SW: No matter where you live, we need you to call your senator and let them know that this is a priority issue for you and you expect them to act and that there will be consequences for inaction. I would also suggest that you join a chapter of Moms Demand Action or Students Demand Action where you live. We aren't just moms, we're mothers and others. Lots of men and dads and non-moms wear our shirts. And you can join us by texting the word Ready to 64433. I would also suggest you get educated about the people who represent you or who are running for office in this next election. Are they gun sense candidates? Where do they stand on this issue? Do they have an A rating from the NRA or an F? And if you want to learn more about your specific candidates, you can go to gunsensecandidate.org and learn more about how your candidates have voted on this issue and whether they'll align themselves with the NRA. I would say those are the top three things that we should be doing.
MO: Shannon, what's the biggest personal lesson you've learned? It might be hard to just choose one, as you've become an advocate these past 10 years, an activist [who] built this grassroots army? What have you learned about yourself and this country?
SW: You know, I am just so motivated by the volunteers who have been impacted by gun violence. It's truly heroic to me that you would have experienced this type of loss, and still be able to advocate to save the lives of perfect strangers. I am not a survivor of gun violence, and I do this work every day in their honor. And so, what I have learned is that...I was just an average lady from Indiana, who was outraged. I wrote the book Fight like a Mother for exactly that reason—I wanted to put down on paper how we did this, together, how all of these strangers across the country came together and started the largest grassroots movement in the country. How women can be impactful and empowered. I think, so often, middle-aged women in this country are invisible and ignored, especially black and brown middle-aged women. It is important to fight for the outcome that you want, and that you really can make a difference. And you can change the trajectory of the nation if you band together with like minded people.
MO: How are you looking to ensure this legislation passes the US Senate and gets to President Biden's desk? What will you be doing?
SW: We are already showing up in district at our senators offices. I just saw that our Moms Demand Action volunteers are in Alaska, and Utah, and Louisiana...every state dropping off letters and petitions and asking for in-district meetings.

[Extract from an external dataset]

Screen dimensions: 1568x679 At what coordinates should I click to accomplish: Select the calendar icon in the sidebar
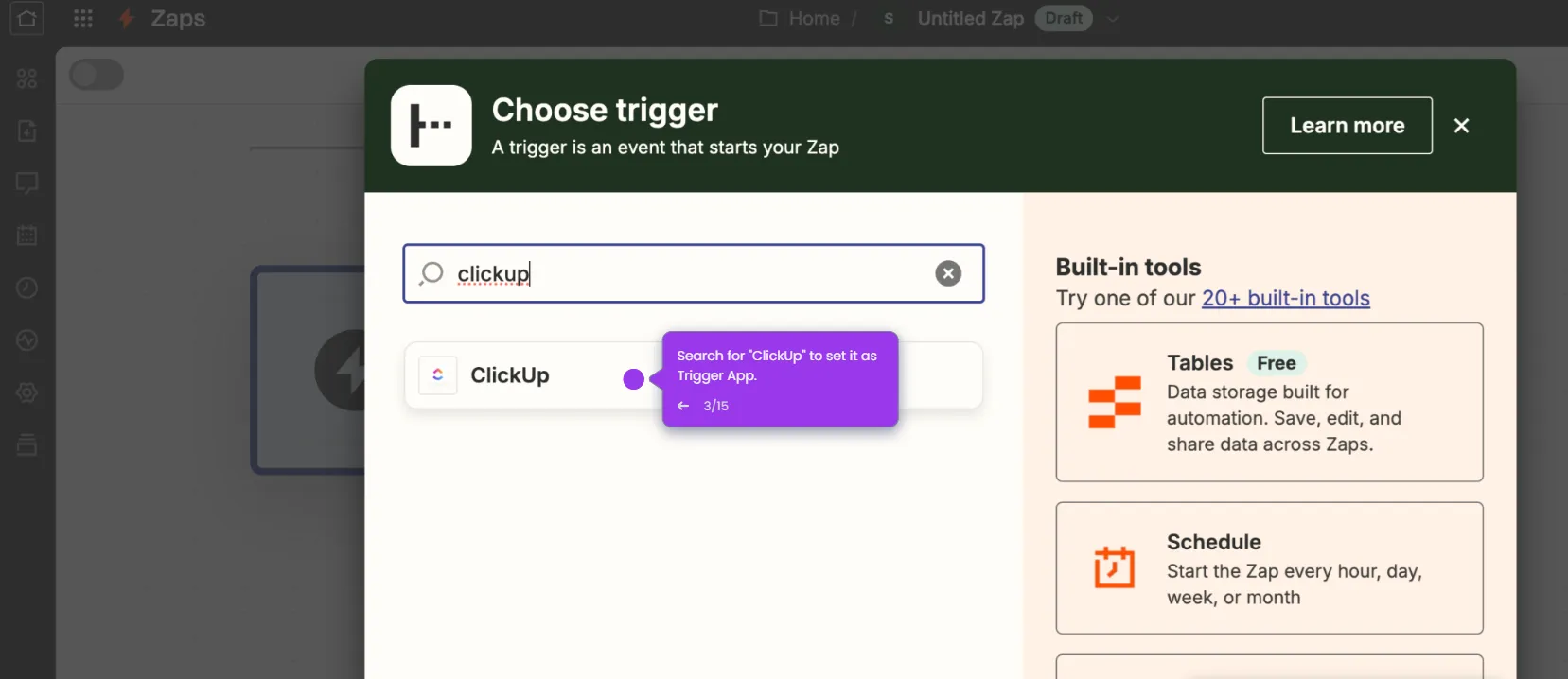(x=26, y=235)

We're also asking for calls into your senators, no matter what political party they represent. We are going to be spending the next week really pushing on the senators and on this administration to make sure that the language and the text put to this framework is invested in programs that are proven to save lives. That is the ideal outcome of this...we are not playing a political game. We are activists who want to save lives. Those people who have been impacted by this issue, this crisis in this country, are not political pawns. And if we can pass something at a federal level that will save lives, we've got to do it. So it's all hands on deck, and I would encourage everyone listening to get off the sidelines and get involved.
MO: Shannon, thank you so much for sharing your story and your work with us today.